Kindly provide the solution! Also, please explain how to find the direction ratios when the foot of the perpendicular lies on a line?

The given equation of the plane is $x-\frac{6}{3}=y-\frac{7}{2}=z-\left(\frac{7}{-2}\right)$
This equation can be rewritten as;
$$\begin{gathered} x-2=y-\frac{7}{2}=z+\frac{7}{2} \\ \Rightarrow x-2=y-\frac{7}{2}-\frac{7}{2}-z=0 \\ \Rightarrow x-2=y-z-7 \\ \Rightarrow x-y+z+5=0 \end{gathered}$$
Let $Q\left(a,b,c\right)$ be the point of the foot of the perpendicular drawn from the point $P\left(1,2,3\right)$
Since $Q\left(a,b,c\right)$ lies on the plane $x-y+z+5=0$ we get;
$a-b+c+5=0$..........(i)
The direction ratios of the normal to the given plane is 1, -1, 1.
The direction ratios of PQ is $\left(a-1\right),\left(b-2\right),\left(c-3\right)$.

Since, PQ is normal to the given plane , we have
$\frac{a-1}{1}=\frac{b-2}{-1}=\frac{c-3}{1}=k$ (say)
$$\begin{gathered} a-1=k, b-2=-k, c-3=k \\ \Rightarrow a=\left(k+1\right); b=\left(2-k\right); c=\left(k+3\right) \end{gathered}$$
Thus from (i) we have;
$$\begin{gathered} k+1-\left(2-k\right)+\left(k+3\right)+5=0 \\ \Rightarrow k+1-2+k+k+3+5=0 \\ \Rightarrow 3k+7=0 \\ \Rightarrow k=-\frac{7}{3} \end{gathered}$$
$$\begin{gathered} a=k+1=-\frac{7}{3}+1=-\frac{4}{3} \\ b=2-k=2+\frac{7}{3}=\frac{13}{3} \\ c=k+3=-\frac{7}{3}+3=\frac{2}{3} \end{gathered}$$
So the coordinates of the foot of the perpendicular are $\left(\frac{-4}{3},\frac{13}{3},\frac{2}{3}\right)$.

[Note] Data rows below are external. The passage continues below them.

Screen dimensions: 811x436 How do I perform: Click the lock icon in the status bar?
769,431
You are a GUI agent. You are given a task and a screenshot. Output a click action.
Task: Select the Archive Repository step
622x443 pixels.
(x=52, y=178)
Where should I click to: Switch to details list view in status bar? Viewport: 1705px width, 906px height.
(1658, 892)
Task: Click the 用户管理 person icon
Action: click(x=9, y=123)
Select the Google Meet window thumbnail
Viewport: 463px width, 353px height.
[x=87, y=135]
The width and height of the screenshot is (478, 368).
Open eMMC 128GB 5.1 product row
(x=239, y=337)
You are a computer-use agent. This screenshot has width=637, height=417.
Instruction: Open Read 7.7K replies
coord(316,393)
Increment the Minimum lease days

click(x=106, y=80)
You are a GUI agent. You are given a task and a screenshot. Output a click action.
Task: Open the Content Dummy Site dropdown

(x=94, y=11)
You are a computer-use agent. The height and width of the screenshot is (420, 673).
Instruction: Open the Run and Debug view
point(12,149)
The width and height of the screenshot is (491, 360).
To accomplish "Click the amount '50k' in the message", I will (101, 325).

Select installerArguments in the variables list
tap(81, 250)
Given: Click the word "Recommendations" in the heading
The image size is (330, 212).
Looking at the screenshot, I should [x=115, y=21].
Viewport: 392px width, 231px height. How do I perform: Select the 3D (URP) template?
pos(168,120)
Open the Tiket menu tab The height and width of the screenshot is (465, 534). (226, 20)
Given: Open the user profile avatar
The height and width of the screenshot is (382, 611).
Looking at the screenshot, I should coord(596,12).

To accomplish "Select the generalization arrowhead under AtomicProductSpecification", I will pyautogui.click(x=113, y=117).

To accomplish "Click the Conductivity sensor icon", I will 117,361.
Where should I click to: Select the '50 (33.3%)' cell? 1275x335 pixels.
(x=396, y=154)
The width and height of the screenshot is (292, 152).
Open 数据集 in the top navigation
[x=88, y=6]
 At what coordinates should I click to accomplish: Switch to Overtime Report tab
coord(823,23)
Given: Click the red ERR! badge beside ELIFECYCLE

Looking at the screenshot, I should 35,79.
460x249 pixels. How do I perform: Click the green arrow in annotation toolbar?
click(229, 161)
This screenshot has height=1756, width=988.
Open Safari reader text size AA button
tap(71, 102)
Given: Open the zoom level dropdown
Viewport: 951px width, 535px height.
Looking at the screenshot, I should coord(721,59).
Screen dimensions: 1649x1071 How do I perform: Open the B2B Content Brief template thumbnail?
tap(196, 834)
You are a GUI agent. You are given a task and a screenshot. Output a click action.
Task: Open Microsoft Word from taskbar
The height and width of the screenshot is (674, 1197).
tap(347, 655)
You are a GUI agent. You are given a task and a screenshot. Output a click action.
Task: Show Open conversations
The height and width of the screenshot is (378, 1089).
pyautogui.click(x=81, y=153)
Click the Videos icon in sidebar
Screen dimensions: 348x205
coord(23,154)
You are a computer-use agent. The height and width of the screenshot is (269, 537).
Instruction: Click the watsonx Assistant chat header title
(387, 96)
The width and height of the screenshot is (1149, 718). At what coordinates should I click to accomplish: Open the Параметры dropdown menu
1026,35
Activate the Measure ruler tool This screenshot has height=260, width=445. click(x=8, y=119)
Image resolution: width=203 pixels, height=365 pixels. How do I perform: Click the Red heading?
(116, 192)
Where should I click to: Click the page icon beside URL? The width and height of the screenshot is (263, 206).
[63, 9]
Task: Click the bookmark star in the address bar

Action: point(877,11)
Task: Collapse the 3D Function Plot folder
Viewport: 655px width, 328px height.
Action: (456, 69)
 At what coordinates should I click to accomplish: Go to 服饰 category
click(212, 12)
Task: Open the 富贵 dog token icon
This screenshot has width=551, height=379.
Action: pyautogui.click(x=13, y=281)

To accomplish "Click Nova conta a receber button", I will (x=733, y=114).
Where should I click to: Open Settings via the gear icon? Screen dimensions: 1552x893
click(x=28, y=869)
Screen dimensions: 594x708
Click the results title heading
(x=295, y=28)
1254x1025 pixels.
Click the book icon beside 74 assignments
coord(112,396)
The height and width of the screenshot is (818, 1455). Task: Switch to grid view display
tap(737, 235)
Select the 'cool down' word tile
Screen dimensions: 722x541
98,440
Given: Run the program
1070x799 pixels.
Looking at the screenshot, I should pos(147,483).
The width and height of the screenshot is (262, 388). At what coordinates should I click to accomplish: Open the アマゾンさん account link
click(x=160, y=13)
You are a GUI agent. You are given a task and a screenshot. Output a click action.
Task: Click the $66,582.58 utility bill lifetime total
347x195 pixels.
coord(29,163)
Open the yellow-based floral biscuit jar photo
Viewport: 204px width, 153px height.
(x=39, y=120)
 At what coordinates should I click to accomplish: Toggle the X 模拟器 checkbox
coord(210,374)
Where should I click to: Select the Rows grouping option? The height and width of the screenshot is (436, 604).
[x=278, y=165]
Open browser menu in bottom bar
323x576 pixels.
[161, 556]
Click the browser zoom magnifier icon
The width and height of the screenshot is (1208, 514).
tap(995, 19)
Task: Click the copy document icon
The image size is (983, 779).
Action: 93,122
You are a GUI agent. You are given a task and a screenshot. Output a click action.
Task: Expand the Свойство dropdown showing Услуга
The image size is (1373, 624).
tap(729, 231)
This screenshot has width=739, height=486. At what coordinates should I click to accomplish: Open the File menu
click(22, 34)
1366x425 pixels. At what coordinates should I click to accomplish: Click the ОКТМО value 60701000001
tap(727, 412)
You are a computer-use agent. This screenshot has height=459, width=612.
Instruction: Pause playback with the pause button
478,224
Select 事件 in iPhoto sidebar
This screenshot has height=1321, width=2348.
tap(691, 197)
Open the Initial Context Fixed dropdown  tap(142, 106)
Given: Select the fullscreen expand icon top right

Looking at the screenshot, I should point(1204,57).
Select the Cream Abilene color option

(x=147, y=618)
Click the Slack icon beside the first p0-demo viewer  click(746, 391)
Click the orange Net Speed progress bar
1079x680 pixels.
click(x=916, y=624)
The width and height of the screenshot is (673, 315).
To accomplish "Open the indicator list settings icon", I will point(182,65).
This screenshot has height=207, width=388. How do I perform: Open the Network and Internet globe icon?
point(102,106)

Equation of the plane passes through $\left(1,2,3\right)$ is;
$$\begin{gathered} a\left(x-1\right)+b\left(y-2\right)+c\left(z-3\right)=0 \\ \Rightarrow \frac{-4}{3}\left(x-1\right)+\frac{13}{3}\left(y-2\right)+\frac{2}{3}\left(z-3\right)=0 \\ \Rightarrow \frac{-4x}{3}+\frac{4}{3}+\frac{13y}{3}-\frac{26}{3}+\frac{2z}{3}-2=0 \\ \Rightarrow -4x+4+13y-26+2z-6=0 \\ \Rightarrow 4x-13y-2z+28=0 \end{gathered}$$